- Born: 1904
- Died: 1983 (aged 78–79) Beauport, Quebec
- Education: École des beaux-arts de Quebec
- Occupation: Architect
- Buildings: Notre-Dame-du-Cap Basilica

= Adrien Dufresne =

Canadian architect

Adrien Dufresne (1904-1983) was a Canadian architect from Beauport, Quebec. He is primarily known for his impact on religious architecture in Canada during the 20th century.

== Biography ==
Adrien Dufresne studied at the École des beaux-arts de Montréal from 1924 to 1930. Many of the drawings created by Dufresne during his time at the school are stored within the Laval University. Dufresne was a close friend of Dom Paul Bellot, and was greatly influenced by his architectural style. He wrote to Bellot in the 1920s after reading about his work in various publications. At Dufresne's encouragement, Bellot travelled to Canada in 1937, where he influenced many local architects.

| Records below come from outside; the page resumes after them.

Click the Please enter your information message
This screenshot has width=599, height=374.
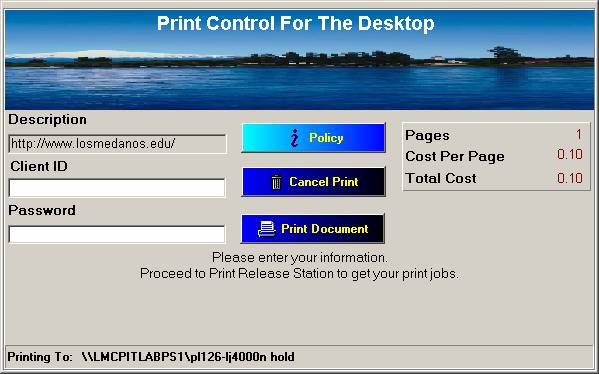[x=300, y=257]
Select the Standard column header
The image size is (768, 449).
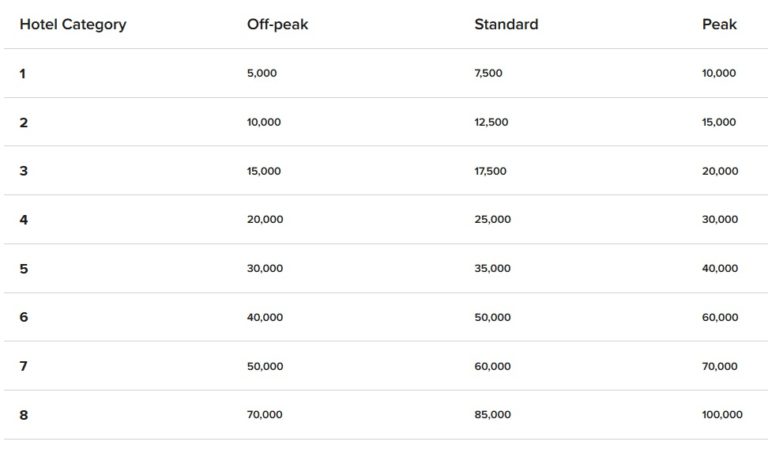pos(506,24)
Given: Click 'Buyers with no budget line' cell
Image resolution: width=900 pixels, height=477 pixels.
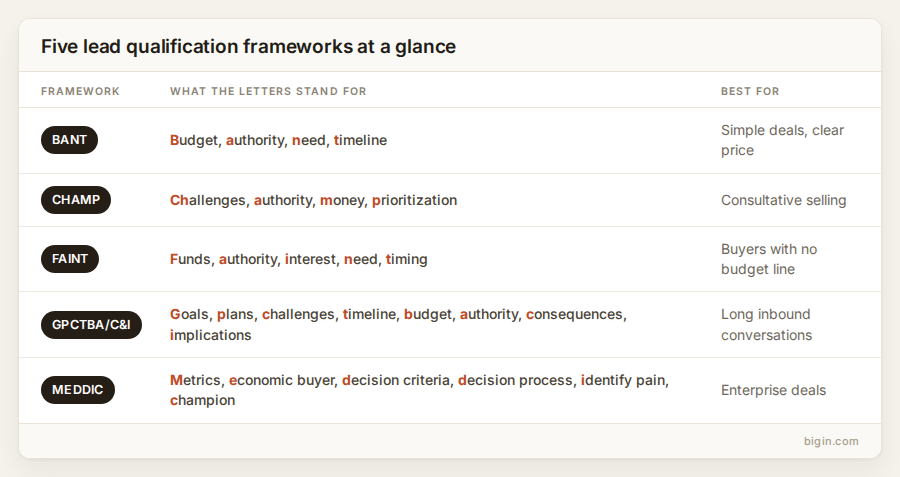Looking at the screenshot, I should tap(769, 259).
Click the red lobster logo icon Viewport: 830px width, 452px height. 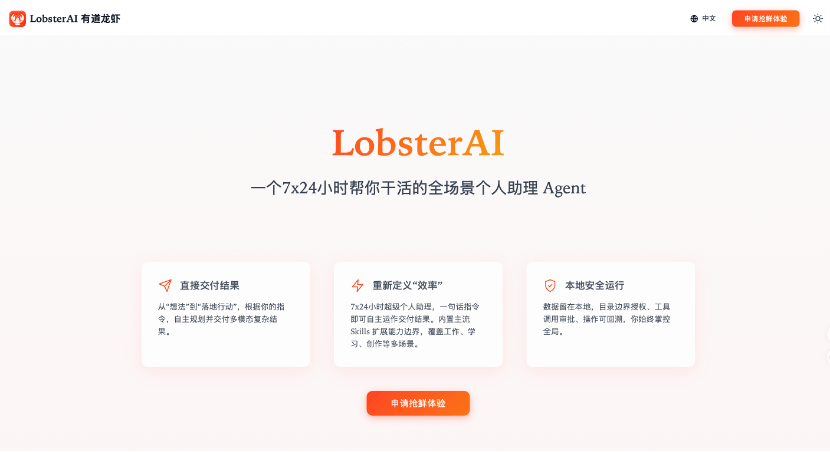(17, 19)
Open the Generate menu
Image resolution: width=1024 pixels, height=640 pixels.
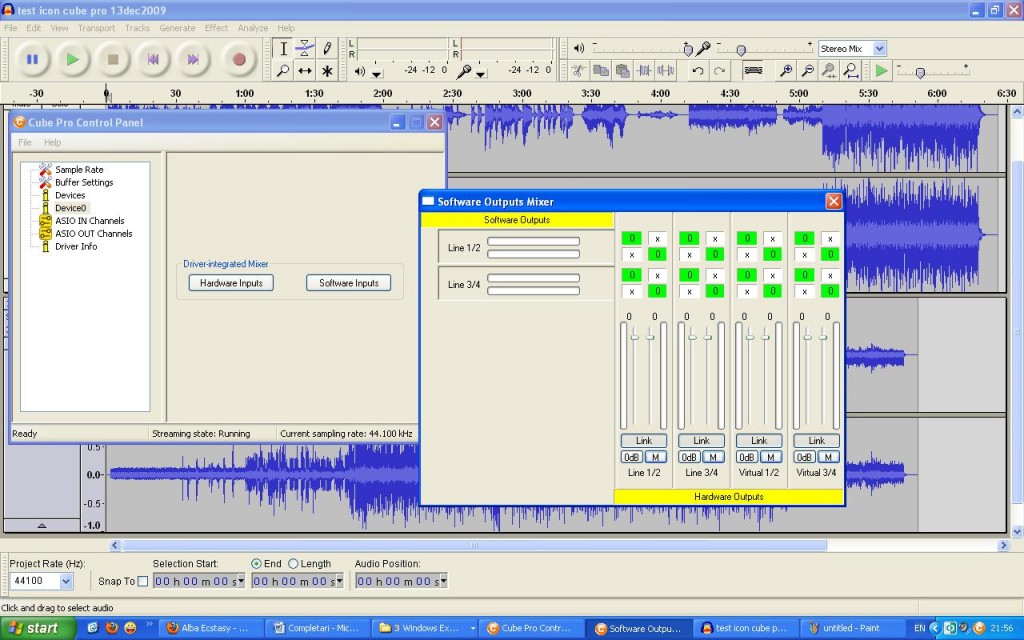177,28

Dufresne designed several monuments, cathedrals and religious structures, including the Notre-Dame-du-Cap Basilica in Trois-Rivières, Quebec. He began work on the basilica in 1955, although the basilica was not opened until 1964.

== Death and legacy ==
Dufresne spent much of his life in Beauport, Quebec City, where he died in 1983 in his family home. Adrien-Dufresne Boulevard in his home district of Beauport was named after him in 1992.